_Task details_
Work through the records below and copy every line that includes "Given".

_Records for this task_
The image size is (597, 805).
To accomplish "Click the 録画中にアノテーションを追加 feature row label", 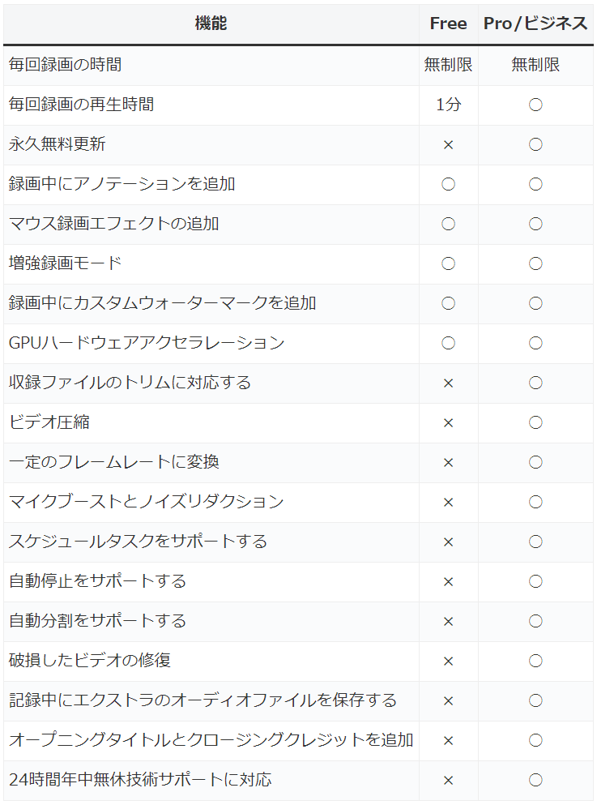I will (122, 184).
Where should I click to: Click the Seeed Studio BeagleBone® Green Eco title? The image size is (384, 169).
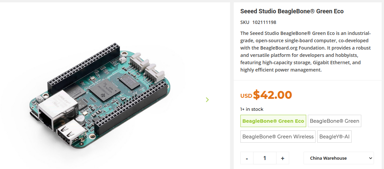[292, 11]

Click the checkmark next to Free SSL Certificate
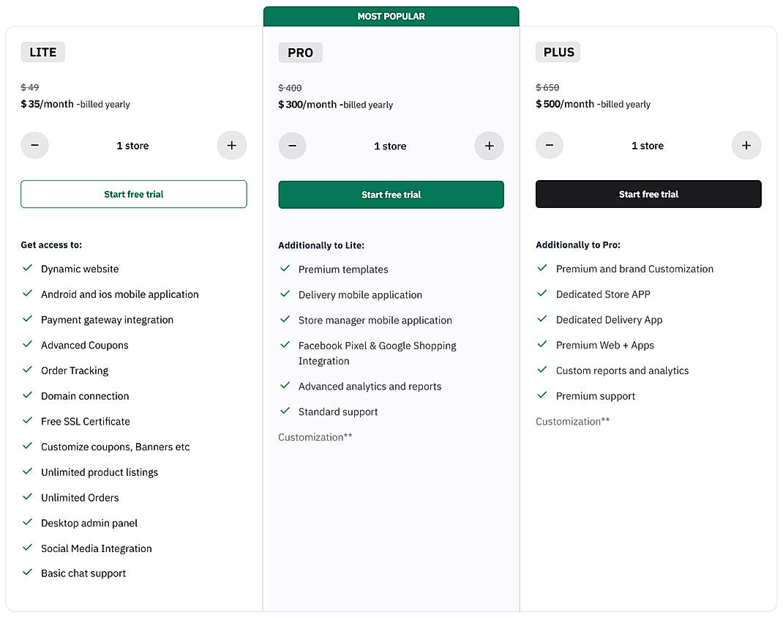[x=28, y=421]
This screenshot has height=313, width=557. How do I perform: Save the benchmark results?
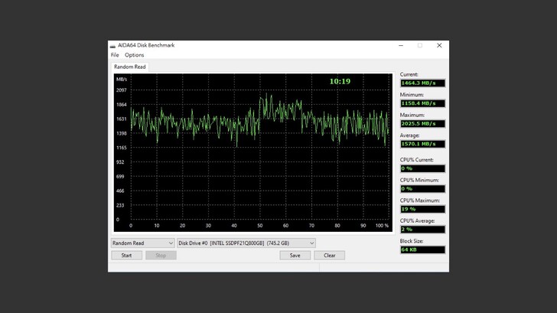point(295,256)
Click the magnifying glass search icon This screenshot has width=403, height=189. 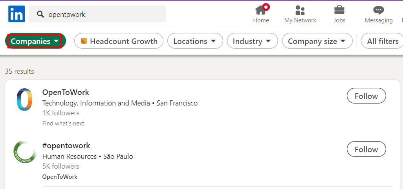point(40,15)
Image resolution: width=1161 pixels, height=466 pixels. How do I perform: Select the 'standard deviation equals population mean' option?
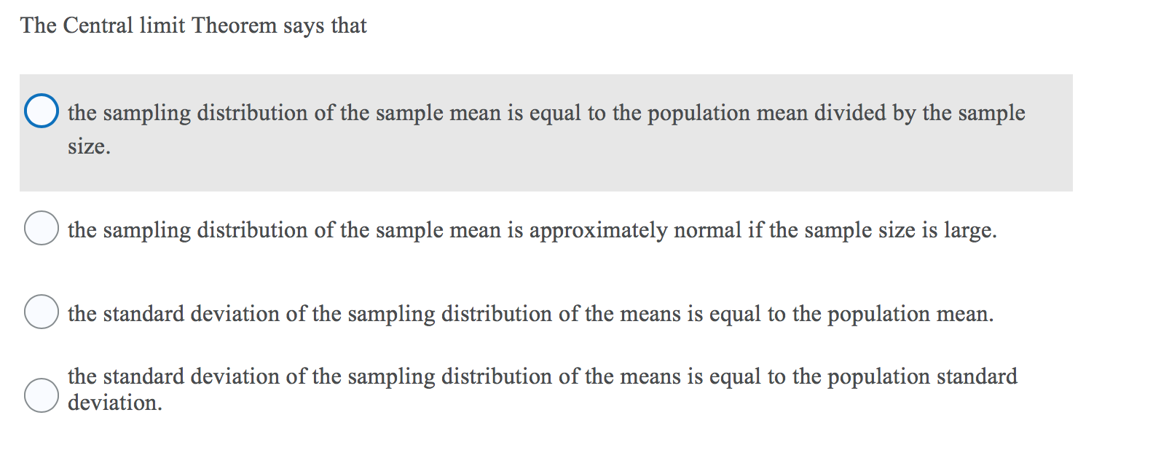point(42,313)
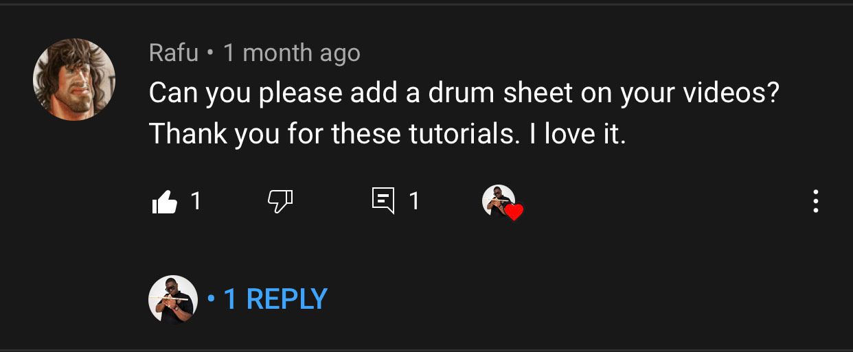Image resolution: width=853 pixels, height=352 pixels.
Task: Dislike the comment with thumbs down
Action: (280, 202)
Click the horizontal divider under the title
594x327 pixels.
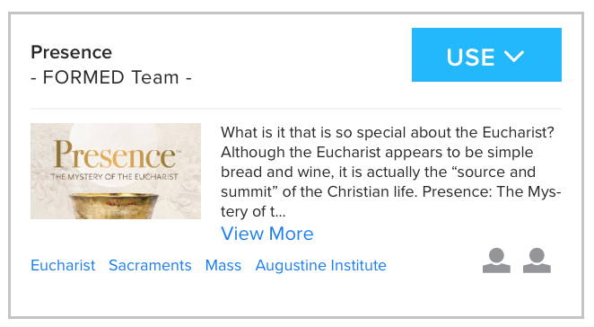click(x=296, y=109)
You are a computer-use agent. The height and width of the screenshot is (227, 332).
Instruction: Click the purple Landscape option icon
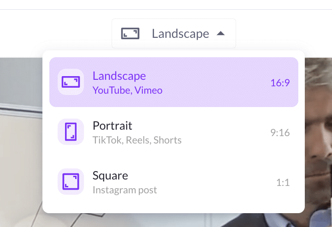(71, 82)
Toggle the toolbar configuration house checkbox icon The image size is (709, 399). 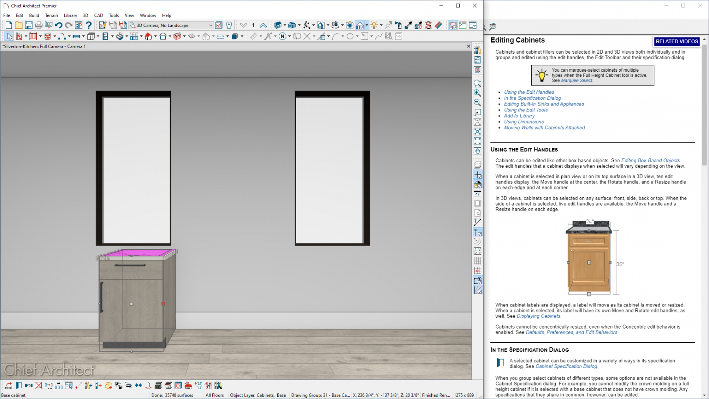point(453,26)
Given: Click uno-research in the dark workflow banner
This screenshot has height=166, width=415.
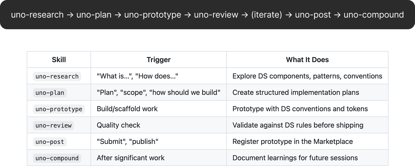Looking at the screenshot, I should click(x=37, y=15).
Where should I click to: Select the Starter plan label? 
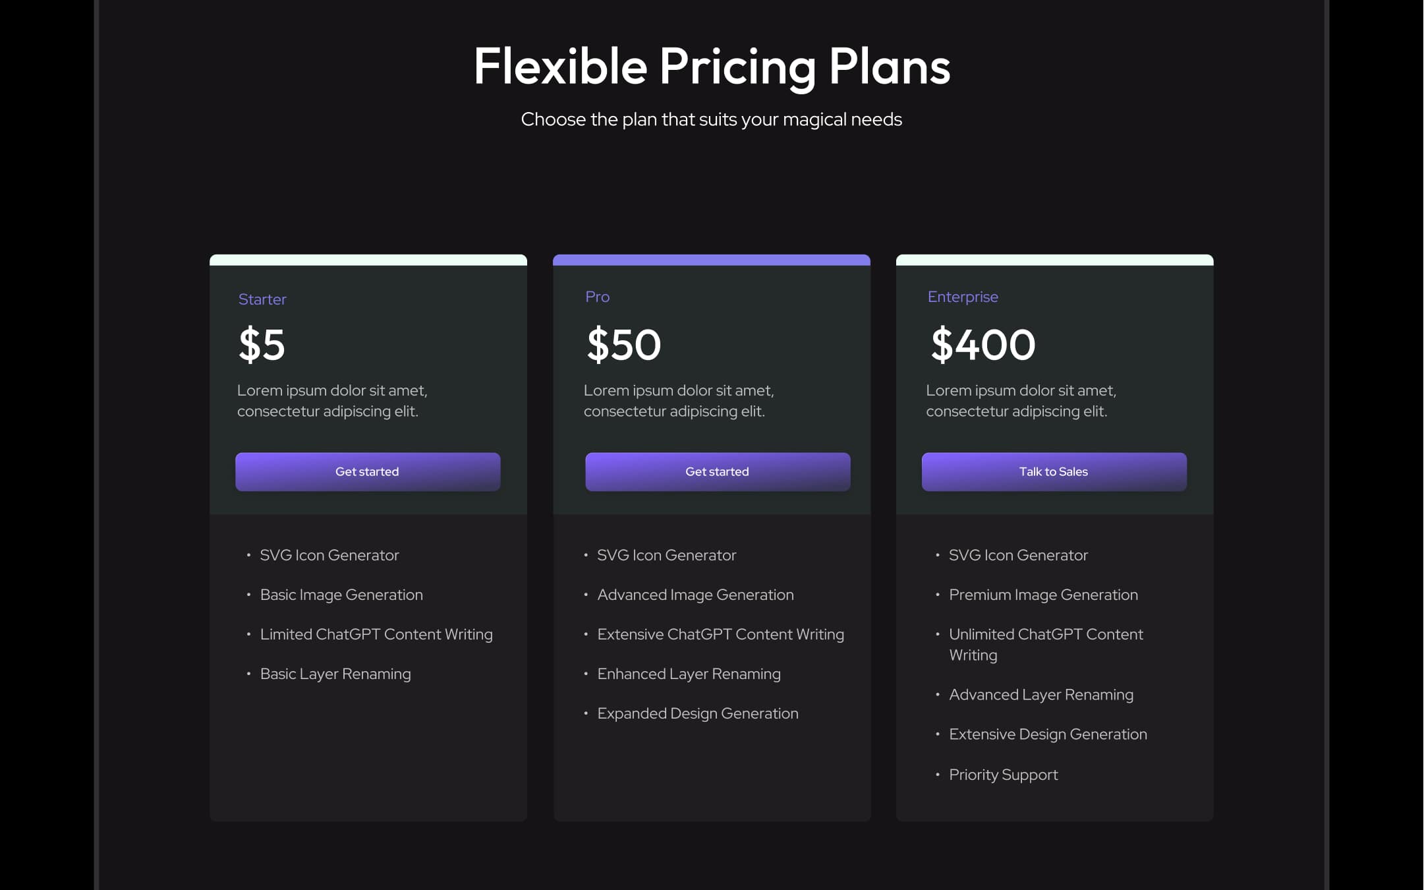[x=262, y=299]
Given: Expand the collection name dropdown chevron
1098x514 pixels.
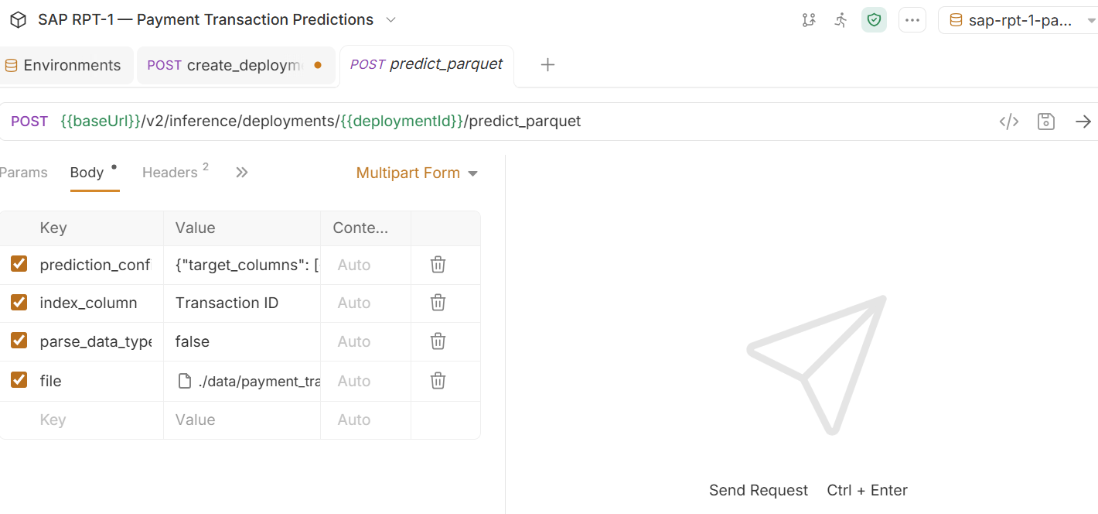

_Written answer_
Given: Click uno-research in the dark workflow banner
Given: Expand the collection name dropdown chevron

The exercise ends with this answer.